Replicating data across a wide area network (WAN) is generally considered too expensive and time consuming to be taken lightly by most IT organizations. The rise of Big Data naturally exacerbates that challenge.
For that reason, WANdisco created replication software for Hadoop environments that makes sure all the servers and clusters deployed across multiple date centers are fully readable and writeable, always in sync, and recover automatically from each other. Now WANdisco is extending the capabilities of the core WANdisco Fusion Platform via six plug-in modules that address everything from disaster recovery to replicating Hadoop data into the cloud.
Jim Campigli, chief product officer for WANdisco, says that as Hadoop deployments become more distributed, IT organizations are going to need to actively manage multiple deployments of Hadoop clusters. To address that issue, Campigli says many of them will need to find a way to cost-effectively keep Hadoop clusters synchronized with one another across a WAN.
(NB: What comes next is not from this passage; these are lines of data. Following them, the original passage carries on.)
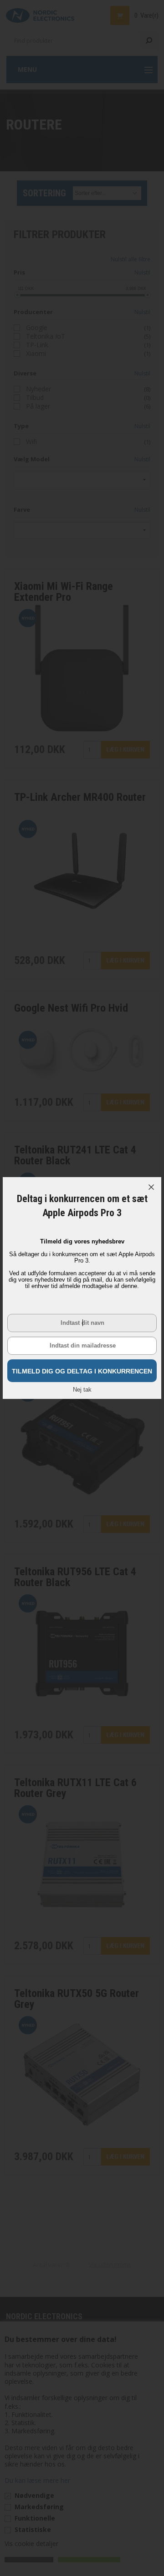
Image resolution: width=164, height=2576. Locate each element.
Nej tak (82, 1389)
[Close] (151, 1187)
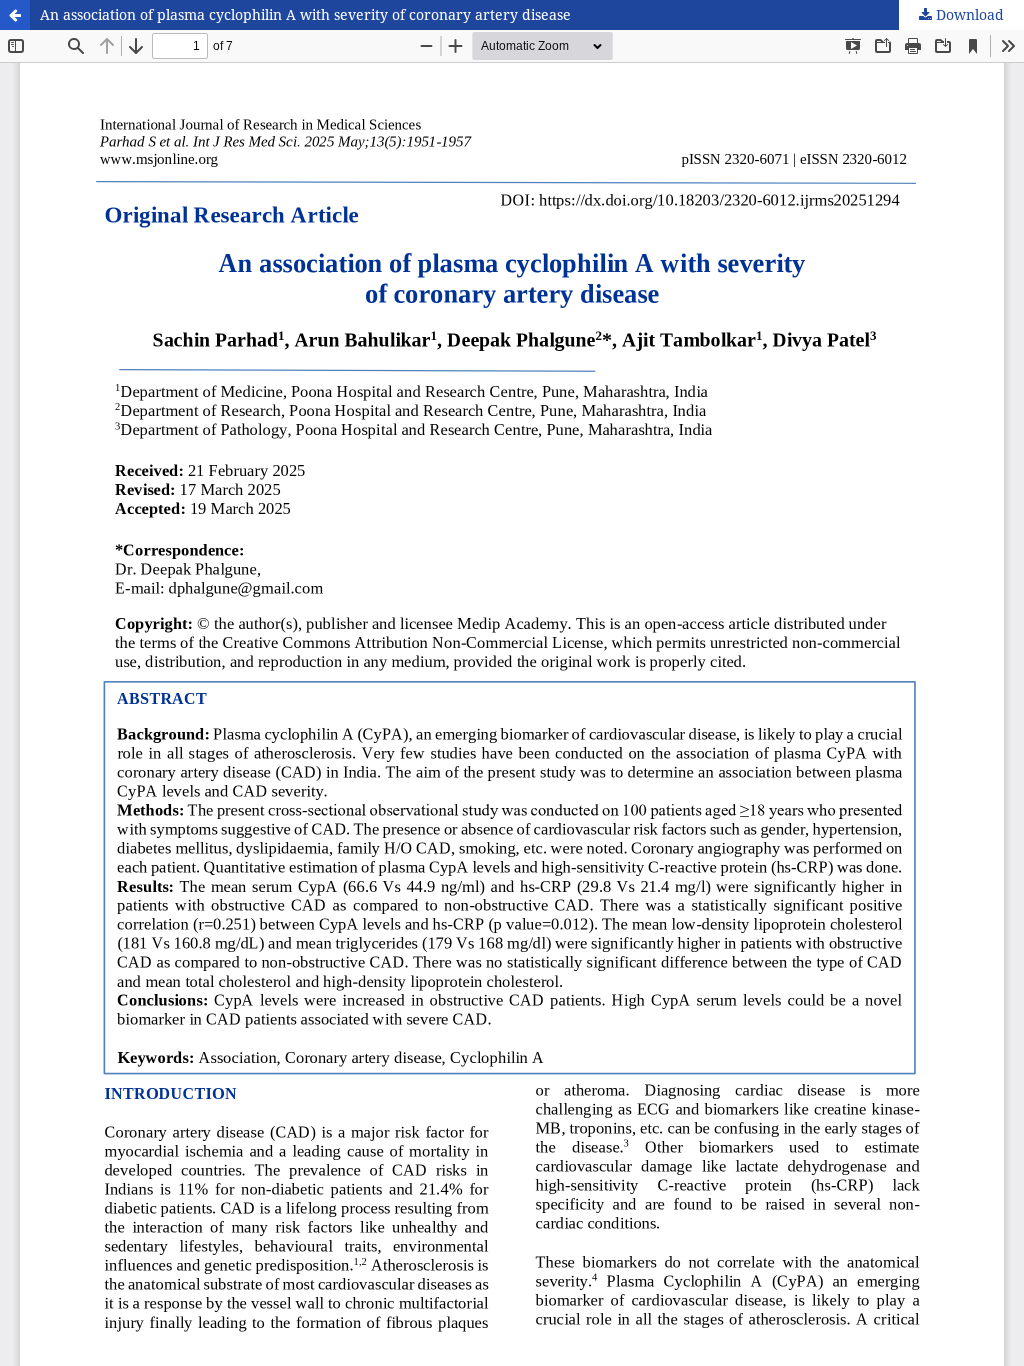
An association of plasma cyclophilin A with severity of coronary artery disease (305, 14)
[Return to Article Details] (15, 15)
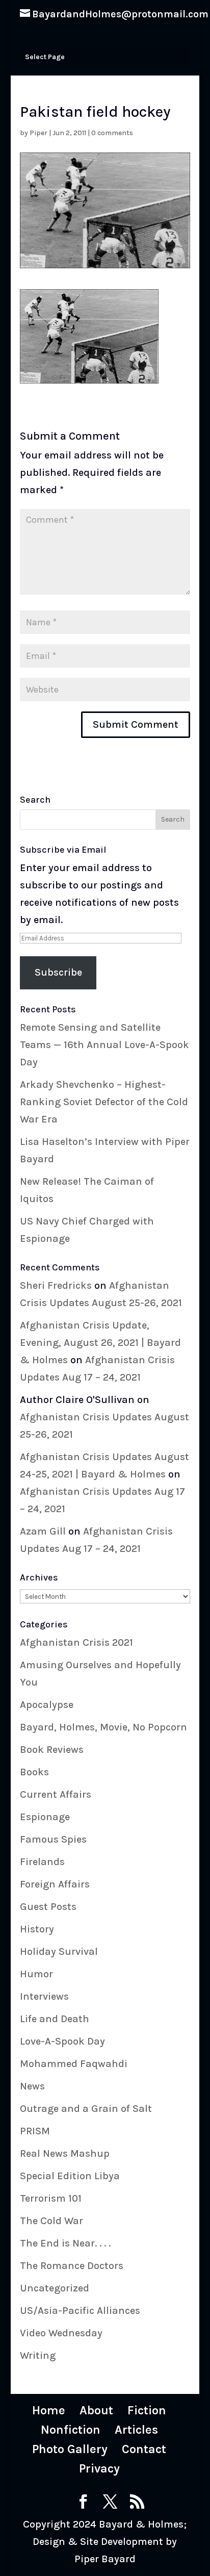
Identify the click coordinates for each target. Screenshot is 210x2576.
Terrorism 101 (51, 2198)
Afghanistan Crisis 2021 (76, 1642)
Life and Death (54, 2019)
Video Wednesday (61, 2333)
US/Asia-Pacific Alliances (80, 2310)
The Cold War (51, 2221)
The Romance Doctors (71, 2266)
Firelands (42, 1862)
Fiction (146, 2410)
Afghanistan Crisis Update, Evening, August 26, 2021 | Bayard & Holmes (100, 1342)
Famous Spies (53, 1839)
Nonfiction (70, 2429)
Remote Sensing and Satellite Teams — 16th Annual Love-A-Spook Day (104, 1045)
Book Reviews (52, 1749)
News (32, 2086)
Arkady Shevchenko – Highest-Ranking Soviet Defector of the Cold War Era (104, 1102)
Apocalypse (46, 1705)
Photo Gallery (70, 2449)
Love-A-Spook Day (62, 2041)
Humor (36, 1974)
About (96, 2410)
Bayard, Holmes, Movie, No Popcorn (103, 1727)
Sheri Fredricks (56, 1285)
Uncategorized (54, 2288)
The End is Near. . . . (65, 2243)
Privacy (99, 2468)
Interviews (44, 1996)
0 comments (112, 133)
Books (34, 1772)
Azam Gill (43, 1531)
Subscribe (58, 972)
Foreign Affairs (55, 1884)
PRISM (35, 2131)
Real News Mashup (65, 2153)
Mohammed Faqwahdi (73, 2064)
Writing (38, 2355)
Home (48, 2410)
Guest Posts (48, 1906)
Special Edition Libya (70, 2176)
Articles (136, 2429)
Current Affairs (55, 1794)
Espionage (45, 1817)
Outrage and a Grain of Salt (86, 2108)
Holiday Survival (59, 1951)
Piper (38, 133)
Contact (144, 2449)
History (37, 1929)
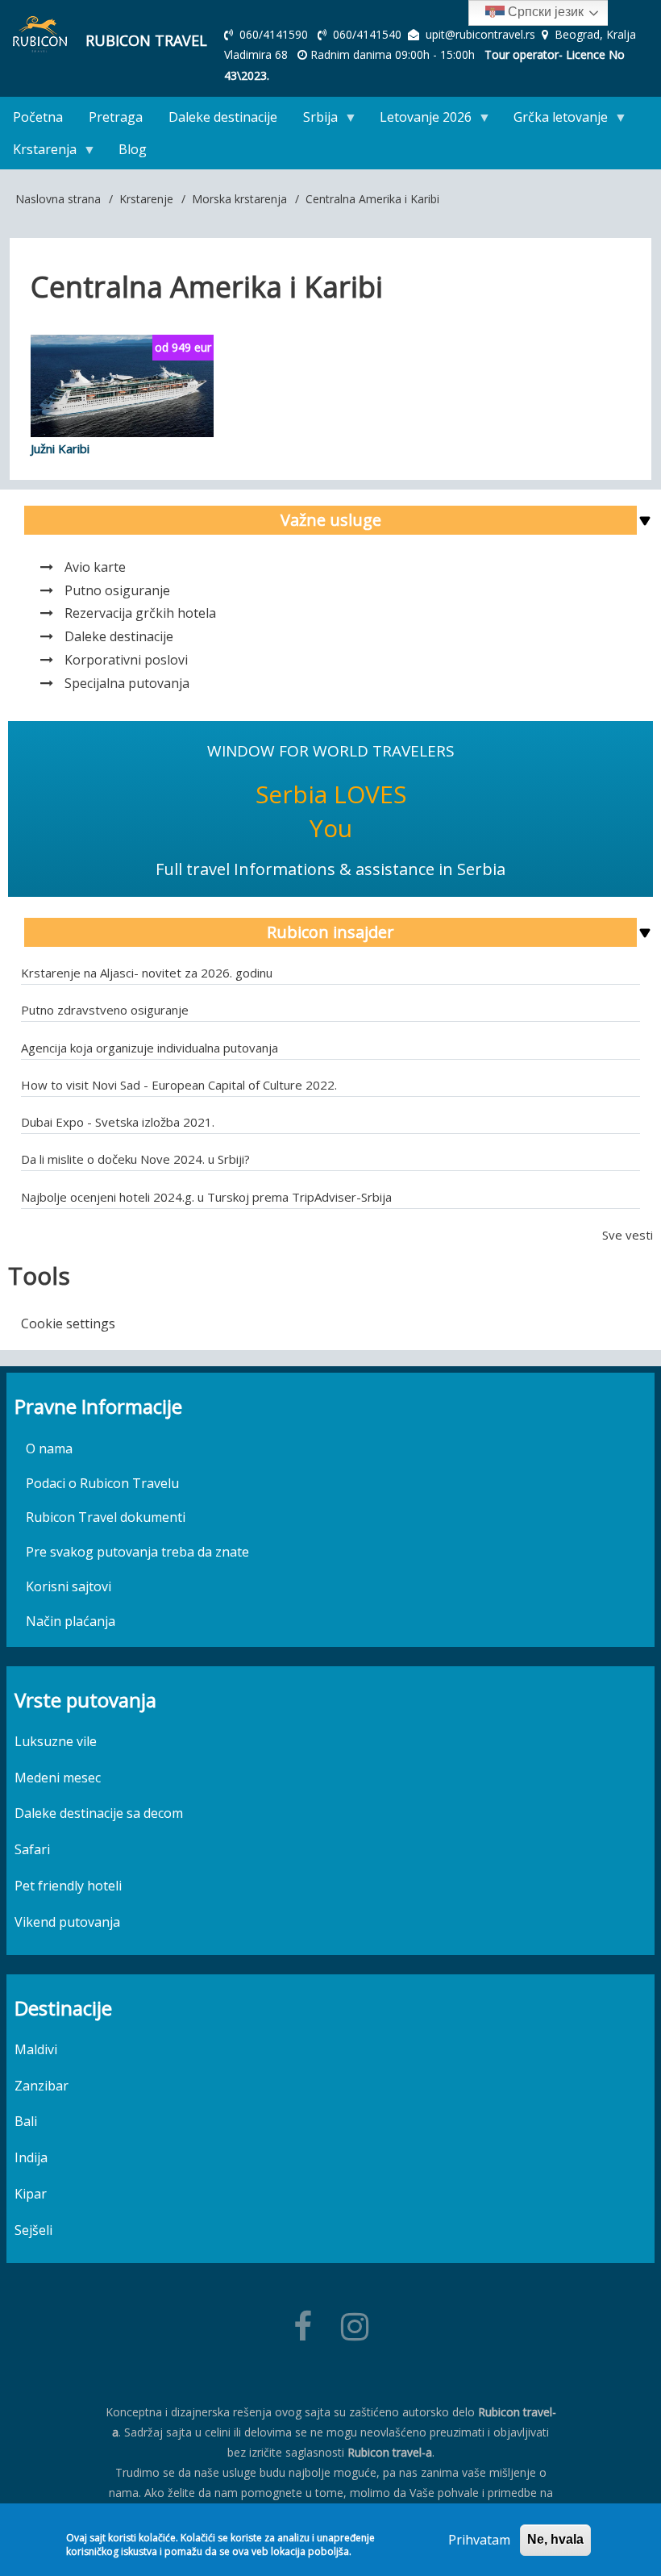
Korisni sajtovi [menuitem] (68, 1586)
To facilitate that process, Campigli says, WANdisco decided to create plug-in modules to address specific types of Hadoop scenarios such as replicating Hive and Hbase data. In addition, WANdisco is now making available a Fusion software development kit (SDK) that enables IT organizations to create their plug-in module for the WANdisco Fusion Platform.
The WANdisco Fusion Platform itself is based on a Distributed Coordination Engine (DCE), which is a commercial implementation of a Paxos algorithm that creates a peer-to-peer architecture for replicating data where there is no single point of failure.
Regardless of how Hadoop is being used, the one thing that is clear is that Hadoop is not only being used more commonly in production environments, more groups within an organization are deploying applications on top of Hadoop. As such, it’s only a matter of time before most organizations will need to share data between different Hadoop clusters.
The networking issue that most organizations face today is that, while the amount of data they need to manage has increased by several times over, the amount of available bandwidth on the WAN has not materially increased for most of them. Given the cost of acquiring that additional bandwidth, it’s already apparent that new approaches to replicating massive amounts of data across the WAN will be required.